At our Zion, we held a media exhibition. Each day, people streamed in—curious, eager to learn about the Church of God—and witnessing their realization and joy brought me quiet happiness. I had been assigned to help manage the exhibit, a task I initially assumed would be simple. After all, the materials weren’t going anywhere. As summer unfolded, things grew more complicated. The rainy season brought thick humidity, which began to affect the books and items on display. The brothers and sisters overseeing the exhibition became increasingly busy checking the lighting, adjusting dehumidifiers, tending to each detail with quiet diligence. Watching their care stirred a reflection in me: perhaps faith, too—though it may appear firm and unshakable on the surface—is quietly upheld by such unseen, devoted attention.

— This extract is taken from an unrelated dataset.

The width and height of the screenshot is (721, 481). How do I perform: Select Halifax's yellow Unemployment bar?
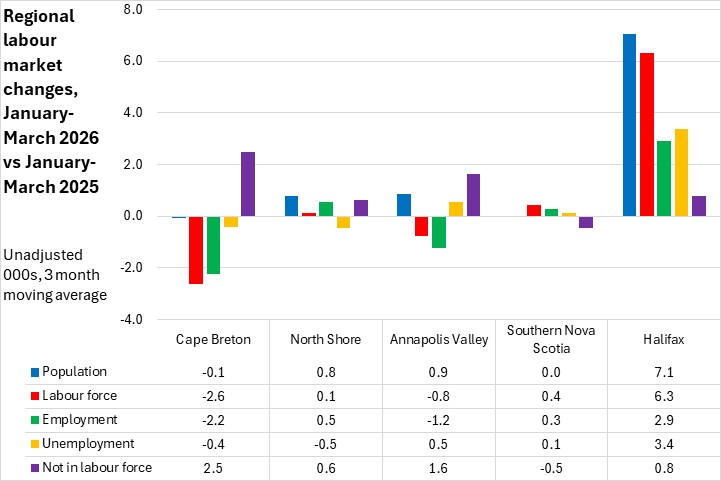[681, 172]
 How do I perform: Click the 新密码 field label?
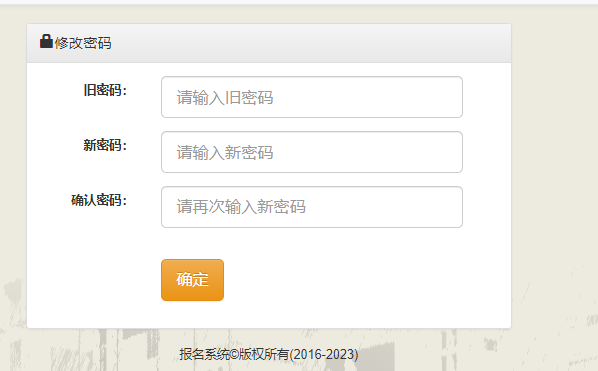(x=105, y=145)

“But I have prayed for you, that your faith may not fail.” Lk 22:32
In that moment, I realized: the reason I’ve been able to keep my faith all this time is not because of my strength, but because of the prayers of love offered for me by Heavenly Father and Mother. The thought that Heavenly Mother lifted Her hands in prayer for me this early dawn, too, filled me with both gratitude and quiet remorse.
Now, I want to be different. I want to examine my faith and tend to it carefully, so that I no longer add to Heavenly Mother’s burdens. As She tirelessly seeks Her lost children, I will stand beside Her—in prayer, in preaching—striving to become a mature child of faith, one who brings joy and relief to Her loving heart.